Excited? No I was just explaining to you why your cartoonishly ridiculous hypothetical would never happen in real life.
It's happening right now. You just like the results, at least the ones you foresee.


Cohen wasn't running for president, but you seem to think if Trump told Cohen to pay Stormy that counts.
He didn't just tell him.
It doesn't matter. If hush money is a campaign expenditure then it must be recorded and transparent. You cannot escape the fact that your interpretation makes hundreds of other people guilty and is a break with all precedent.

Unequal application and lack of precedent are the hallmarks of lawfare (or the end of rule of law).


Why quote me of you're not going to respond to a word I just said?
You said nothing of relevance. The overlap was clear and obvious. Falsification is not required under your absurd legal theories.


You're conflating two different things and as usual
I'm categorizing your fallacies by common properties. Within the list of traditionally named fallacies they are red herrings. You refuse to accept the implications of your asserted legal interpretations because you think some other charge or detail (often false but that's besides the point) creates "context" that renders your interpretation moot.

Red herrings are fallacies of relevance and that is your repeated fallacy in comparing lawfare to rule of law.


The overview here is where we step back and recognize as thinking human beings that lying to the FBI in order to hold onto classified documents is worse than realizing you have them and immediately returning them. 
Irrelevant to the claim that retaining once classified documents willfully after having been POTUS (or near presidential power) and having been authorized to possess the information violates the law.

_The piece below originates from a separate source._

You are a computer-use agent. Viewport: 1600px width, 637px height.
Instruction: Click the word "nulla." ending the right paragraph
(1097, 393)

Your "worse" is the red herring. What you think of as "worse" has nothing to do with the implications of your interpretation of the law in question.


"Willful retention is not accidental, negligent, or reckless. Rather, a defendant only retains NDI willfully if he or she knows he or she possesses it and knows that such possession is prohibited due to the nature of the information."
This is the opinion of one person, not precedent or citation of law. It gives the impression the quote you transmitted is from a court ruling, but that text is not found in United States v. Hitselberger, 991 F. Supp.2d 101, 106-07 (D. D.C. 2013).

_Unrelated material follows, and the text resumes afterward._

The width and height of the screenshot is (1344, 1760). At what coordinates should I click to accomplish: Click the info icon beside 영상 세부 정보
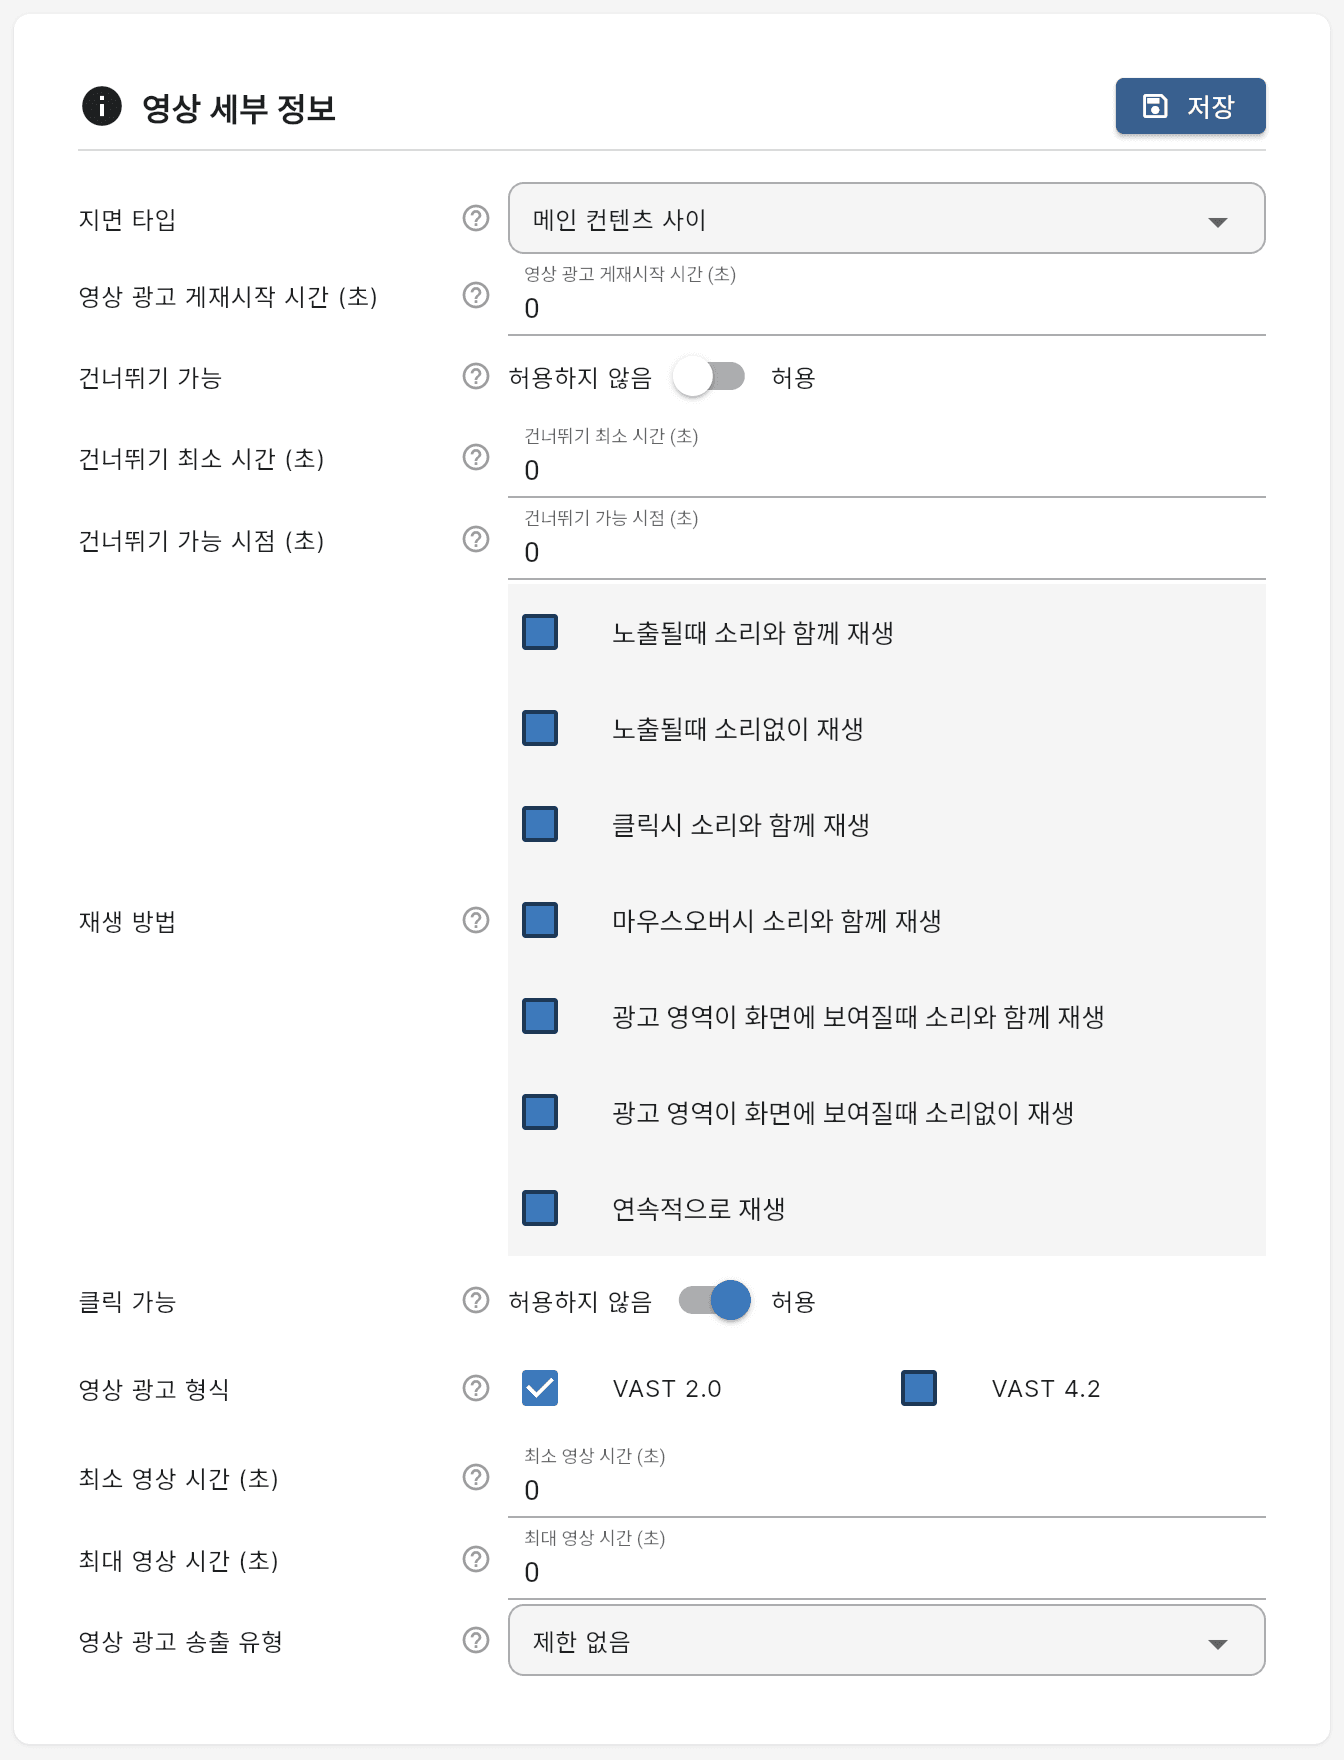pos(101,106)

Maybe you should send it to Hur, because he said Biden willfully retained documents.


So when you are lying to the FBI about the documents you possess, you are almost by definition guilty of willful retention. That describes Trump. It does not describe Biden.
It describes neither because both thought the possession was not prohibited. That doesn't change just because the FBI starts asking questions.

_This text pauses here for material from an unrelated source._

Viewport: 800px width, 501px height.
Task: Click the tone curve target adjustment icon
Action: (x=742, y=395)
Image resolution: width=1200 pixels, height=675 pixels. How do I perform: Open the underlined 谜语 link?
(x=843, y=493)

here. You ABSURDLY claim "legal expenses" is a false label, but that does not in any way or in the slightest degree change the fact that you are also claiming hush money (compensated NDAs) is a campaign finance violation.
The $130k you paid to a porn star to keep her quiet is not a legal expense. That's a fact.
When it's a legal agreement negotiated by a lawyer and paid through a lawyer it is. That is a fact.

Nearly every law firm pays court, filing, records, and service fees on behalf of a client. It is not falsifying business records to record only one payment to the lawfirm just because the law firm doesn't use the entire payment for salary.


Paying to keep a story out of the public for the purpose of winning election sure sounds to me like a campaign expenditure. Not a lawyer here, but I fail to see how it is not.
and suspending anyone's account for mentioning a story for the purpose of winning an election sure sounds like campaign activity to me. So I guess that makes facebook and the FBI's budget "campaign expenditures".

You have no capability of self-correction. What you should be doing is looking at absurd conclusions and saying "there is an error in one of the premises", in this case your premise that "anything that I can construe as helping a political campaign is campaign activity".


As I've said about 3 or 4 times already, I really have no interest in the legal minutiae of this case
Like 3RU7AL said, you want it both ways.

If you could stay on subject without gish galloping around with red herrings we would be talking only about the constitution and what the impeachments clause implies.

You can't, because in your mind (as it appears) you have no clearly defined chains of inference.

You (seemingly) can't help but argue "orangeman bad therefore immunity (from prosecution by anyone with a hammer) must be fake". "He did it for the money" or "entirely for personal gain"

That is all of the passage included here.